In the passage on pay for improvements made to land, list every case named in the "See also" citation.

:: Extract ::
__________

A different and more liberal rule, however, borrowed from the civil law, prevails in equity. By that rule the rights of the *102parties are determined on the equitable principles that, he who seeks equity, must do equity, and that one shall not be permitted unjustly to enrich himself at the expense of another. But to entitle a party in equity to an allowance for improvements; he must have been a bona fide possessor under a defective title, supposed by him to be good; or, as defined in Green v. Biddle, 8 Wheat. 1: a 6ona possessor is one, “who not only supposes himself to be the true proprietor of the land, but who is ignorant that his title is contested by any other person claiming a better right to it.” And this is so, because the claim for improvements, independent of statutes, is founded upon equitable grounds, and it would be manifestly inequitable to compel the true owner to pay for improvements which were not directed, nor, perhaps, desired by him, and which were made by the occupant with knowledge of the former’s claim.

In Walker v. Quigg, 6 Watts, 87, it was held that one who takes a title, when he knows, or ought to know, that it is defective,. is not entitled to compensation for improvements as against the true owner, even though the latter saw the improvements in progress and did not object. If a contrary principle, said the court, were “ tolerated or sanctioned, owners of lands might be in danger of being improved out of their titles and rights to them; * * and this in a case where the purchaser had notice of the real owner’s rights, would be monstrous.” See also, McKim v. Moody, 1 Rand. 58; Woodhull v. Rosenthol, 61 N. Y., 382; Wood v. Wood, 82 Id., 575; Dart v. Hercules, 57 Ill., 446; Davidson v. Barclay, 63 Penn. St., 406; Cook v. Kraft, 3 Lans. 512.

The question was incidentally discussed, and the same view expressed, in Græme v. Cullen, 23 Gratt. 266, though the improvements for which compensation was sought in that case were made, not by the occupant of the land, but by a firm of builders, under a contract with the owner, who had previously executed a deed of trust thereon, which was duly recorded.

*103And it seems never to have been decided until a comparatively recent period, that one who has made beneficial improvements on land, even though a bona fide possessor, is entitled to he reimbursed for his expenditures, unless brought into equity as a defendant at the suit of the owner praying an account of rents and profits or other equitable relief, in which case the principle is applied that he who seeks equity must himself be willing to do what is equitable; or, where the owner by fraud, acquiescence or laches has precluded himself from questioning the occupant’s claim for improvements; in which cases compensation is allowed the latter, as in cases of partition between tenants in common where one has made improvements for which, ex equo et bono, he ought to be compensated. 2 Story's Eq., sec. 799, a, 799, b; Id. sec. 1237, 1238; Wood’s Ex’or v. Krebbs, 33 Gratt. 685.

__________

:: Information shown ::
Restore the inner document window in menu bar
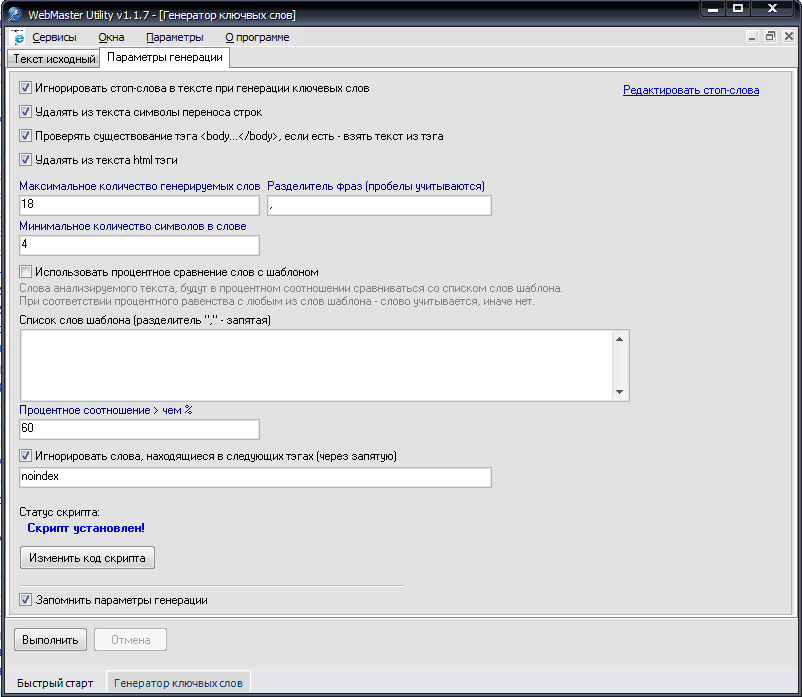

__________

:: Reply to the exercise ::
McKim v. Moody
Woodhull v. Rosenthol
Wood v. Wood
Dart v. Hercules
Davidson v. Barclay
Cook v. Kraft